> AIM
Copy the items from the first line through the line containing "The image size is (1203, 677). pos(1127,310)", replacing "Plugins" with "Extensions" and leaving everything else unchanged.

> INPUT DATA
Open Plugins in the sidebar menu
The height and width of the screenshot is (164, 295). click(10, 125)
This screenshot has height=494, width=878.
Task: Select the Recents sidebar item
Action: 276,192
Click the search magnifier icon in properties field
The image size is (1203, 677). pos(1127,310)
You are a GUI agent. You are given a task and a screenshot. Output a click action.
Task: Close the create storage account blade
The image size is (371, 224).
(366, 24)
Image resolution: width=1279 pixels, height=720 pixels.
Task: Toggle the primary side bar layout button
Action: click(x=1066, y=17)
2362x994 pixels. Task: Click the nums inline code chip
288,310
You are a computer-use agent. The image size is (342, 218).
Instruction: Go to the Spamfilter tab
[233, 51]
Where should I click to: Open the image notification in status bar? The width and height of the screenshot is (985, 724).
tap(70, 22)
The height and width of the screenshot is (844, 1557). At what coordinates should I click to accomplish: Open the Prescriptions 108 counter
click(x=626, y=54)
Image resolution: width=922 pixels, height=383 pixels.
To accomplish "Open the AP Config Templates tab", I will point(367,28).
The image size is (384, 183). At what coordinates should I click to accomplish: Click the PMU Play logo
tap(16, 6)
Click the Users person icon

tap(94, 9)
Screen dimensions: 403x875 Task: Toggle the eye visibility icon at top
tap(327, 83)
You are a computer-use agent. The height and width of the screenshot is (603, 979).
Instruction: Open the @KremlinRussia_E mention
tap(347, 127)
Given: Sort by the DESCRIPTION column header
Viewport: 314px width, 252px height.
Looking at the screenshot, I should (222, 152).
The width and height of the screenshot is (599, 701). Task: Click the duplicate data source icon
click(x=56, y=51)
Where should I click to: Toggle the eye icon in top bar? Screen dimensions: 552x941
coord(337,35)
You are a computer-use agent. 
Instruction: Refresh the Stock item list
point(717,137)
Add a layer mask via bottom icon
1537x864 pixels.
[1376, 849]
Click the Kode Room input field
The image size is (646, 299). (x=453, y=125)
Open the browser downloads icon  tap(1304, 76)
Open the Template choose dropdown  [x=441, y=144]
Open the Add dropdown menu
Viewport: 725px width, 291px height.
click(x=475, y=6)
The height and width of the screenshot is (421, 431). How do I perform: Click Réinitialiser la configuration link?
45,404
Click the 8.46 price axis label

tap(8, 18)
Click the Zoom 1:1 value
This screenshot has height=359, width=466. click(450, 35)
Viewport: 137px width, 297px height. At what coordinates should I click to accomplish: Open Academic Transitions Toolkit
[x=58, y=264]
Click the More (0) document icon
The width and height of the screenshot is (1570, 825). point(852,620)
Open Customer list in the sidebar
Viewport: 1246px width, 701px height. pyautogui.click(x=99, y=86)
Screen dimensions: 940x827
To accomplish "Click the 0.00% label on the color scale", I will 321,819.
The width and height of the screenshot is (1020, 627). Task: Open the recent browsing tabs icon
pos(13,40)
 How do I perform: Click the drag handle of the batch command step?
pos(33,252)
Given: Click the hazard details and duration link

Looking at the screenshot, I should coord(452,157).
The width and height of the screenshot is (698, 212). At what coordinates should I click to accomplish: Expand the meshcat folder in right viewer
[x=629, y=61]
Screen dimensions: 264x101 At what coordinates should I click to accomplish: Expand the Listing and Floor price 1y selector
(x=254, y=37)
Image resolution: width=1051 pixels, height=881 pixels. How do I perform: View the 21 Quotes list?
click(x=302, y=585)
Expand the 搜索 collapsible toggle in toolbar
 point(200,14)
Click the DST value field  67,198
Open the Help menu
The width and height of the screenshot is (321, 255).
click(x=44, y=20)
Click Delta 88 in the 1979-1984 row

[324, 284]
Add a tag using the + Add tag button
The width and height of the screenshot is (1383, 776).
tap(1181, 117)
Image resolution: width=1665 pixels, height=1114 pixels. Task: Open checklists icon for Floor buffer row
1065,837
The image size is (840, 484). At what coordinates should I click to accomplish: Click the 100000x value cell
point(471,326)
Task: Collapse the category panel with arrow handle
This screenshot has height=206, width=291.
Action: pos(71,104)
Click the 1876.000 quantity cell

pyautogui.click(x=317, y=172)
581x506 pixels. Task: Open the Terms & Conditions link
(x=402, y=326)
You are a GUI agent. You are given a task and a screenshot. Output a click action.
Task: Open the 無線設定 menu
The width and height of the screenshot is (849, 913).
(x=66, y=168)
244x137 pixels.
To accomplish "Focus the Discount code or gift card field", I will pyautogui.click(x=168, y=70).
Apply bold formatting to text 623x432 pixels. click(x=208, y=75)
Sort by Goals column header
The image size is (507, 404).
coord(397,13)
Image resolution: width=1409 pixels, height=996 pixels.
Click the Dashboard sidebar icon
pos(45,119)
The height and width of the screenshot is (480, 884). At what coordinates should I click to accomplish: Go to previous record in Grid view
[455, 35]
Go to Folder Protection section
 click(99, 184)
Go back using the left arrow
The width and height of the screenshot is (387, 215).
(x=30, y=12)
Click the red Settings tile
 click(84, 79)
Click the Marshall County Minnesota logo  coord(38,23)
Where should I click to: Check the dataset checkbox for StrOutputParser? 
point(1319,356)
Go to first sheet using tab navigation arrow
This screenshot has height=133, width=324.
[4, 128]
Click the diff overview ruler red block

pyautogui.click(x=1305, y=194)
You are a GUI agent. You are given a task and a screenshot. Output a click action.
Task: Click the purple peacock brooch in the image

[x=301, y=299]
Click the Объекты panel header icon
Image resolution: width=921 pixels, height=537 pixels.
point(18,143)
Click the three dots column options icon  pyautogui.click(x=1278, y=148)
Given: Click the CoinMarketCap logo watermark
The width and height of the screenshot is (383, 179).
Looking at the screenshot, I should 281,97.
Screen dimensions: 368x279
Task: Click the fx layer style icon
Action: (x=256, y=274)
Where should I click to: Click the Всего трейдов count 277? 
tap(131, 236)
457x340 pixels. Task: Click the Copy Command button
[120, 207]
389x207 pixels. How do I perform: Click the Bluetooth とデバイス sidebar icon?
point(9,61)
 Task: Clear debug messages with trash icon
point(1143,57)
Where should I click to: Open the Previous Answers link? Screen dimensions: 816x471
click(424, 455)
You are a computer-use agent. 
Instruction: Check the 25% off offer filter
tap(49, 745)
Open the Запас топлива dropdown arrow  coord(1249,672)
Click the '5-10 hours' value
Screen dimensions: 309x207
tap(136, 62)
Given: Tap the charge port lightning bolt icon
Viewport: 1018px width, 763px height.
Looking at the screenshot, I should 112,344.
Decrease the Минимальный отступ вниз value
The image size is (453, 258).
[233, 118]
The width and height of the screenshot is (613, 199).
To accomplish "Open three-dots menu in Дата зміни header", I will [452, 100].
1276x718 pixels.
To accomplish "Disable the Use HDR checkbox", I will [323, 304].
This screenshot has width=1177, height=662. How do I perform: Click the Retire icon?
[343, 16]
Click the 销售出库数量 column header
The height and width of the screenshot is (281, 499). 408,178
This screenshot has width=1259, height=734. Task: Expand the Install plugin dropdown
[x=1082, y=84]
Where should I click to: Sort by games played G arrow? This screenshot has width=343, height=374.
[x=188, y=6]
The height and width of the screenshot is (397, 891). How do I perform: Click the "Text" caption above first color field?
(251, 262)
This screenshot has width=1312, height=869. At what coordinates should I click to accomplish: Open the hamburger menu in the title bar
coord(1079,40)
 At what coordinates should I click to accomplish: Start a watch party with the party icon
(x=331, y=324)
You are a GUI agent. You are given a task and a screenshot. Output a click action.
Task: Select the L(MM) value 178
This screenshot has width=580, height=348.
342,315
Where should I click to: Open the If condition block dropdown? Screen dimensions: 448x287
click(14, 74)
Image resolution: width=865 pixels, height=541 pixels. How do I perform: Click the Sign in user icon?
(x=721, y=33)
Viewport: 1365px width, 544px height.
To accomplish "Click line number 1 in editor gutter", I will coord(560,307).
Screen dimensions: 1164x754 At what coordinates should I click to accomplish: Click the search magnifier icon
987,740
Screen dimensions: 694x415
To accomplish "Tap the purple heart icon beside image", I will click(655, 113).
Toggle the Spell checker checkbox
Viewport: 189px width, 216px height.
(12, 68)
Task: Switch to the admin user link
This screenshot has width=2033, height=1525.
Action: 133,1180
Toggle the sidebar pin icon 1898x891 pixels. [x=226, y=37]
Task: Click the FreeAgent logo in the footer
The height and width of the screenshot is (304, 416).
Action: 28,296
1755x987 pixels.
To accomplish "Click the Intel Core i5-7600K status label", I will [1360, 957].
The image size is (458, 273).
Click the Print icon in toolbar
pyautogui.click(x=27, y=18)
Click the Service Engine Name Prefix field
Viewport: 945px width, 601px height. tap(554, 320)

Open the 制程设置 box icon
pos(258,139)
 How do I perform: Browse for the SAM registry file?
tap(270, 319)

> COMPLETE ANSWER
Open Extensions in the sidebar menu
The height and width of the screenshot is (164, 295). click(10, 125)
This screenshot has height=494, width=878.
Task: Select the Recents sidebar item
Action: 276,192
Click the search magnifier icon in properties field
The image size is (1203, 677). pos(1127,310)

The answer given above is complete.